Vol. 1Blood & FireDay 18
Philippi, Macedonia · c. 50 AD

Paul in chains, singing

Paul and Silas in Philippi

Philippi is a Roman colony — a city of retired soldiers, Latin-speaking, proud of its Roman identity. The ruins of its agora, its temples, and its Via Egnatia are still visible today. So is the traditional site of the prison.

Paul and Silas have been stripped, beaten with rods, and thrown into the innermost cell of the Philippian prison with their feet fastened in stocks. The beating was severe — the kind that leaves marks for life. The inner cell is the most secure, the darkest, the furthest from air and light.

It is midnight.

And Paul and Silas are singing hymns.

The other prisoners are listening. The text notes this detail quietly, without comment — the other prisoners were listening to them. Men who had perhaps never heard anything like this. Men in chains in the dark, listening to two more men in chains in the dark, singing to a God who apparently did not prevent any of this from happening.

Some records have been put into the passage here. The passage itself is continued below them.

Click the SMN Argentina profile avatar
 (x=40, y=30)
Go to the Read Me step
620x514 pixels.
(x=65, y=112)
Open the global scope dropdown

Then the earthquake. The foundations shake, the doors fly open, and every chain in the prison comes loose.

The jailer wakes up. Sees the open doors. Draws his sword to kill himself — in Roman law, a guard whose prisoners escaped was executed, and he prefers to choose his own death. Paul shouts from the dark: Don't harm yourself. We are all here.

Nobody ran. Sixteen prisoners, sitting in the dark with open doors and loose chains, waiting.

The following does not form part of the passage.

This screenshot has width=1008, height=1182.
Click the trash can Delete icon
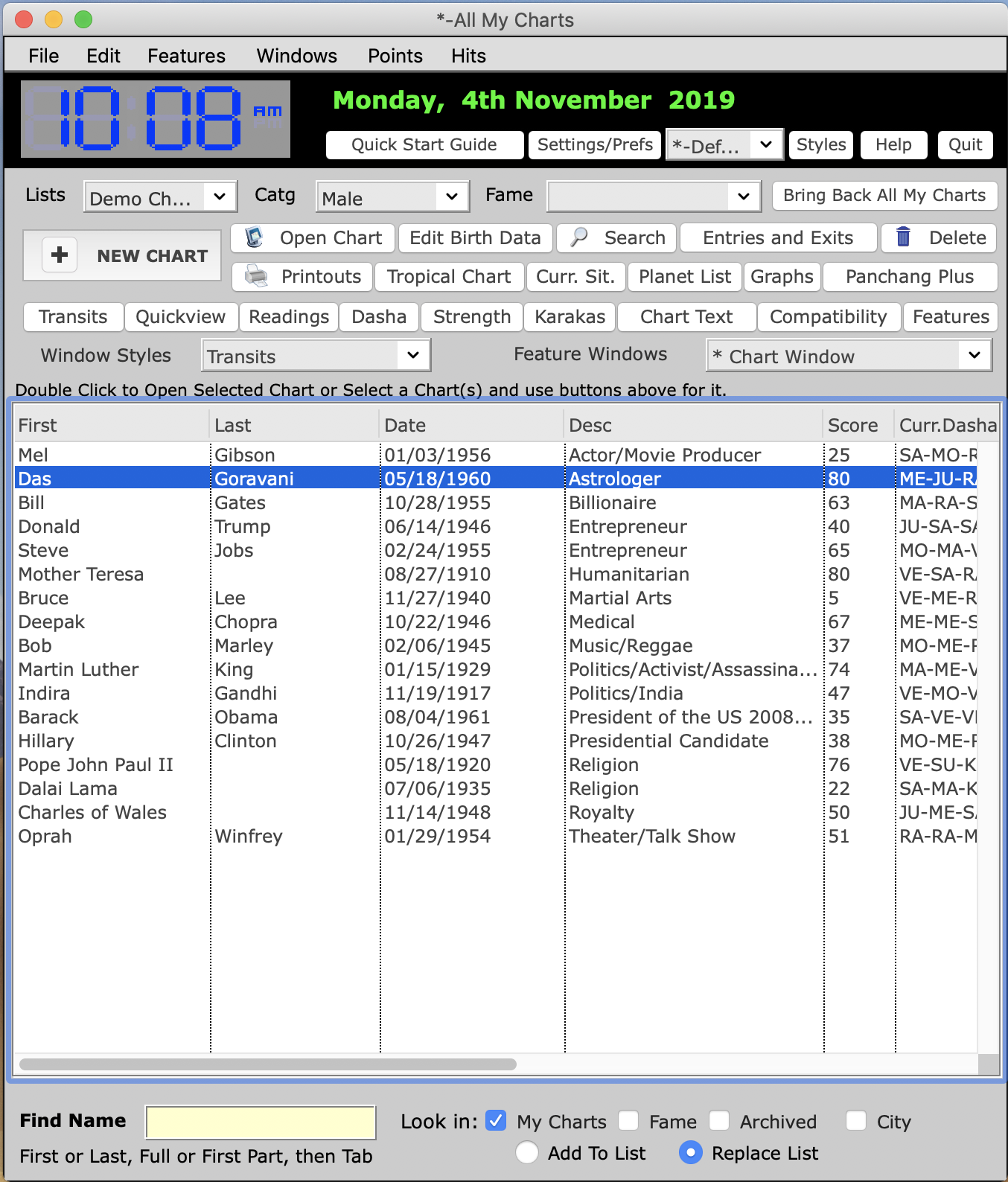coord(903,237)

The jailer falls trembling before Paul and Silas and asks the question that has echoed through two thousand years of church history: What must I do to be saved?

Before dawn he and his entire household are baptized, and he is cleaning the wounds on Paul's back.


Believe in the Lord Jesus, and you will be saved, you and your household.

Paul, Acts 16:31

Acts 16:25

But about midnight Paul and Silas were praying and singing hymns to God, and the prisoners were listening to them.


Singing at midnight in chains is not optimism. It is not denial. It is a declaration — made in the dark, with wounds on your back — that the story is not over and the God you are singing to is not absent.

The other prisoners were listening. They always are.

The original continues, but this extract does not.